--- Input Enclosed Below ---

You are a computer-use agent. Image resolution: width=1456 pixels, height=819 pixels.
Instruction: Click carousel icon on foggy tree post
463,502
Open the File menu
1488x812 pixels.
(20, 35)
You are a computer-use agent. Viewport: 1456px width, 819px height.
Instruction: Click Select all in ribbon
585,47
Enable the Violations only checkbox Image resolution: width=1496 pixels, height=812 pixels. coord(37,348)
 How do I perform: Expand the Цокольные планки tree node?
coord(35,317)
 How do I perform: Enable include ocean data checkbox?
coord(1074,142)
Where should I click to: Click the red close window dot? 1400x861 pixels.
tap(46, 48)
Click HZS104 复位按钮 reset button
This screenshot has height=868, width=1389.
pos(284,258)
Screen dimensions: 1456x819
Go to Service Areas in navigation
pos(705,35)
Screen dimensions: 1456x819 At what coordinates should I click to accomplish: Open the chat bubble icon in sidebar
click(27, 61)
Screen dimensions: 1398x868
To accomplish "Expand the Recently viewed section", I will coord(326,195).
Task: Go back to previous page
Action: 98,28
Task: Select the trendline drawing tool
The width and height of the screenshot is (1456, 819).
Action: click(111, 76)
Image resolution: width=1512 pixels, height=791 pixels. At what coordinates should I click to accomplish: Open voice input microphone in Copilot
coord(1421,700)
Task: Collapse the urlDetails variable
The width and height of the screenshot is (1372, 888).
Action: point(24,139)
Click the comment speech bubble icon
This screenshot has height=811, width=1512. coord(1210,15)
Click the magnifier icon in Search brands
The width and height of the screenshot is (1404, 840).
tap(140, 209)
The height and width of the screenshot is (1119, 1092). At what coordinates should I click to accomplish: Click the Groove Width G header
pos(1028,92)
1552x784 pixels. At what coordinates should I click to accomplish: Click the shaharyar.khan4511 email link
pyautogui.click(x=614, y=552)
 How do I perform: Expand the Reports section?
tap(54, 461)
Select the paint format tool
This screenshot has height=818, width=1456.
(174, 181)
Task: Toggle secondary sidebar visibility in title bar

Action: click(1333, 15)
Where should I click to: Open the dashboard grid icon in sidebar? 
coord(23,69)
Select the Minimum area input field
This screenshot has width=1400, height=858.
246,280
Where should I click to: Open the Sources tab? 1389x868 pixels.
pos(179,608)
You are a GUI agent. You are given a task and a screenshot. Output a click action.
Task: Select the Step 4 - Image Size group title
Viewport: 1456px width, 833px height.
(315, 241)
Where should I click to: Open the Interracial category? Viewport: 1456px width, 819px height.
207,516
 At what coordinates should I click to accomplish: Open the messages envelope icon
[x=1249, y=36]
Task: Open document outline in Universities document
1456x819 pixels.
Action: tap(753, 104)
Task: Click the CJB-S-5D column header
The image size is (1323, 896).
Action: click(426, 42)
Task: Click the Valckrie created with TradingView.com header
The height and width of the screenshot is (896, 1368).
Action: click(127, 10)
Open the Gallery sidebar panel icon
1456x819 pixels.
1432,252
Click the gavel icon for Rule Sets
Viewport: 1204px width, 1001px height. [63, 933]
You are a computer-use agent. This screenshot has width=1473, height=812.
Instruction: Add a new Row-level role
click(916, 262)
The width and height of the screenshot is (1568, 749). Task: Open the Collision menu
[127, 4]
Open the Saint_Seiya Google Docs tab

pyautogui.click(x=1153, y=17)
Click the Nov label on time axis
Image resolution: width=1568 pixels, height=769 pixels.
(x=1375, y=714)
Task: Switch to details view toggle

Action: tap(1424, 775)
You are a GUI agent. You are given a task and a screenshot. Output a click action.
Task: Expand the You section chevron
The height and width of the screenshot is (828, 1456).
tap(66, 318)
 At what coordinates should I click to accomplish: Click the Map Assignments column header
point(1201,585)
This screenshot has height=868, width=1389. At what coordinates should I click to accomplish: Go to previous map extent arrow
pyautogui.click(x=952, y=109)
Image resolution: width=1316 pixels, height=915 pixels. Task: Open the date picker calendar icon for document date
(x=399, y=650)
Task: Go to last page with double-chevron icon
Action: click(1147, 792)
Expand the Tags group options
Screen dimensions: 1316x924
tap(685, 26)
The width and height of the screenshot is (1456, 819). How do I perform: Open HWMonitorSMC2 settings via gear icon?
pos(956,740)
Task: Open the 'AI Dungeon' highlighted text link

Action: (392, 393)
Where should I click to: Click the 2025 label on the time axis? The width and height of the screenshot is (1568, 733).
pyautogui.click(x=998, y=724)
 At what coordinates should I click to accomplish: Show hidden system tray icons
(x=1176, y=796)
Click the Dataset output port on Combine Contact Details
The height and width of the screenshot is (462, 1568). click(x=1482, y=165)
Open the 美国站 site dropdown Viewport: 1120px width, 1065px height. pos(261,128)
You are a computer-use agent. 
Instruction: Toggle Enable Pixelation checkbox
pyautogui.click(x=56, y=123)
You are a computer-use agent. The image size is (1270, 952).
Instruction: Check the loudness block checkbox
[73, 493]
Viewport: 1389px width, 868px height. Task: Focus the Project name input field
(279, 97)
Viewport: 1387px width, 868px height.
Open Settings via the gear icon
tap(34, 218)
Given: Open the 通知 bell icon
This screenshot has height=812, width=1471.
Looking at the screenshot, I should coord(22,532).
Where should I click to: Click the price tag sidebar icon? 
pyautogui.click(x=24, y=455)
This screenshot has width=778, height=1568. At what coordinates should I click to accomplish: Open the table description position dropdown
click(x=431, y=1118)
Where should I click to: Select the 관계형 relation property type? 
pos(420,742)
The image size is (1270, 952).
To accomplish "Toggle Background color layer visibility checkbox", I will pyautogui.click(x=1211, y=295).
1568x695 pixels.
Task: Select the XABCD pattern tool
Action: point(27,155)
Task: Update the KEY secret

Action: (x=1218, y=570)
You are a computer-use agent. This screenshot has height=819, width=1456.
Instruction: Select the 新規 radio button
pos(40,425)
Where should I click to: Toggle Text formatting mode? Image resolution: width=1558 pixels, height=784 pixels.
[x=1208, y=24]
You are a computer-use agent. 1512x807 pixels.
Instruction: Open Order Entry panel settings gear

--- End of Enclosed Input ---

◆ Task details ◆
An exact repeat of all the entries above is required.

◆ Response ◆
You are a computer-use agent. Image resolution: width=1456 pixels, height=819 pixels.
Instruction: Click carousel icon on foggy tree post
463,502
Open the File menu
1488x812 pixels.
(20, 35)
You are a computer-use agent. Viewport: 1456px width, 819px height.
Instruction: Click Select all in ribbon
585,47
Enable the Violations only checkbox Image resolution: width=1496 pixels, height=812 pixels. coord(37,348)
 How do I perform: Expand the Цокольные планки tree node?
coord(35,317)
 How do I perform: Enable include ocean data checkbox?
coord(1074,142)
Where should I click to: Click the red close window dot? 1400x861 pixels.
tap(46, 48)
Click HZS104 复位按钮 reset button
This screenshot has height=868, width=1389.
pos(284,258)
Screen dimensions: 1456x819
Go to Service Areas in navigation
pos(705,35)
Screen dimensions: 1456x819 At what coordinates should I click to accomplish: Open the chat bubble icon in sidebar
click(27, 61)
Screen dimensions: 1398x868
To accomplish "Expand the Recently viewed section", I will coord(326,195).
Task: Go back to previous page
Action: 98,28
Task: Select the trendline drawing tool
The width and height of the screenshot is (1456, 819).
Action: click(111, 76)
Image resolution: width=1512 pixels, height=791 pixels. At what coordinates should I click to accomplish: Open voice input microphone in Copilot
coord(1421,700)
Task: Collapse the urlDetails variable
The width and height of the screenshot is (1372, 888).
Action: point(24,139)
Click the comment speech bubble icon
This screenshot has height=811, width=1512. coord(1210,15)
Click the magnifier icon in Search brands
The width and height of the screenshot is (1404, 840).
tap(140, 209)
The height and width of the screenshot is (1119, 1092). At what coordinates should I click to accomplish: Click the Groove Width G header
pos(1028,92)
1552x784 pixels. At what coordinates should I click to accomplish: Click the shaharyar.khan4511 email link
pyautogui.click(x=614, y=552)
 How do I perform: Expand the Reports section?
tap(54, 461)
Select the paint format tool
This screenshot has height=818, width=1456.
(174, 181)
Task: Toggle secondary sidebar visibility in title bar

Action: click(1333, 15)
Where should I click to: Open the dashboard grid icon in sidebar? 
coord(23,69)
Select the Minimum area input field
This screenshot has width=1400, height=858.
246,280
Where should I click to: Open the Sources tab? 1389x868 pixels.
pos(179,608)
You are a GUI agent. You are given a task and a screenshot. Output a click action.
Task: Select the Step 4 - Image Size group title
Viewport: 1456px width, 833px height.
(315, 241)
Where should I click to: Open the Interracial category? Viewport: 1456px width, 819px height.
207,516
 At what coordinates should I click to accomplish: Open the messages envelope icon
[x=1249, y=36]
Task: Open document outline in Universities document
1456x819 pixels.
Action: tap(753, 104)
Task: Click the CJB-S-5D column header
The image size is (1323, 896).
Action: click(426, 42)
Task: Click the Valckrie created with TradingView.com header
The height and width of the screenshot is (896, 1368).
Action: click(127, 10)
Open the Gallery sidebar panel icon
1456x819 pixels.
1432,252
Click the gavel icon for Rule Sets
Viewport: 1204px width, 1001px height. [63, 933]
You are a computer-use agent. This screenshot has width=1473, height=812.
Instruction: Add a new Row-level role
click(916, 262)
The width and height of the screenshot is (1568, 749). Task: Open the Collision menu
[127, 4]
Open the Saint_Seiya Google Docs tab

pyautogui.click(x=1153, y=17)
Click the Nov label on time axis
Image resolution: width=1568 pixels, height=769 pixels.
(x=1375, y=714)
Task: Switch to details view toggle

Action: tap(1424, 775)
You are a GUI agent. You are given a task and a screenshot. Output a click action.
Task: Expand the You section chevron
The height and width of the screenshot is (828, 1456).
tap(66, 318)
 At what coordinates should I click to accomplish: Click the Map Assignments column header
point(1201,585)
This screenshot has height=868, width=1389. At what coordinates should I click to accomplish: Go to previous map extent arrow
pyautogui.click(x=952, y=109)
Image resolution: width=1316 pixels, height=915 pixels. Task: Open the date picker calendar icon for document date
(x=399, y=650)
Task: Go to last page with double-chevron icon
Action: click(1147, 792)
Expand the Tags group options
Screen dimensions: 1316x924
tap(685, 26)
The width and height of the screenshot is (1456, 819). How do I perform: Open HWMonitorSMC2 settings via gear icon?
pos(956,740)
Task: Open the 'AI Dungeon' highlighted text link

Action: (392, 393)
Where should I click to: Click the 2025 label on the time axis? The width and height of the screenshot is (1568, 733).
pyautogui.click(x=998, y=724)
 At what coordinates should I click to accomplish: Show hidden system tray icons
(x=1176, y=796)
Click the Dataset output port on Combine Contact Details
The height and width of the screenshot is (462, 1568). click(x=1482, y=165)
Open the 美国站 site dropdown Viewport: 1120px width, 1065px height. pos(261,128)
You are a computer-use agent. 
Instruction: Toggle Enable Pixelation checkbox
pyautogui.click(x=56, y=123)
You are a computer-use agent. The image size is (1270, 952).
Instruction: Check the loudness block checkbox
[73, 493]
Viewport: 1389px width, 868px height. Task: Focus the Project name input field
(279, 97)
Viewport: 1387px width, 868px height.
Open Settings via the gear icon
tap(34, 218)
Given: Open the 通知 bell icon
This screenshot has height=812, width=1471.
Looking at the screenshot, I should coord(22,532).
Where should I click to: Click the price tag sidebar icon? 
pyautogui.click(x=24, y=455)
This screenshot has width=778, height=1568. At what coordinates should I click to accomplish: Open the table description position dropdown
click(x=431, y=1118)
Where should I click to: Select the 관계형 relation property type? 
pos(420,742)
The image size is (1270, 952).
To accomplish "Toggle Background color layer visibility checkbox", I will pyautogui.click(x=1211, y=295).
1568x695 pixels.
Task: Select the XABCD pattern tool
Action: point(27,155)
Task: Update the KEY secret

Action: (x=1218, y=570)
You are a computer-use agent. This screenshot has height=819, width=1456.
Instruction: Select the 新規 radio button
pos(40,425)
Where should I click to: Toggle Text formatting mode? Image resolution: width=1558 pixels, height=784 pixels.
[x=1208, y=24]
You are a computer-use agent. 1512x807 pixels.
Instruction: Open Order Entry panel settings gear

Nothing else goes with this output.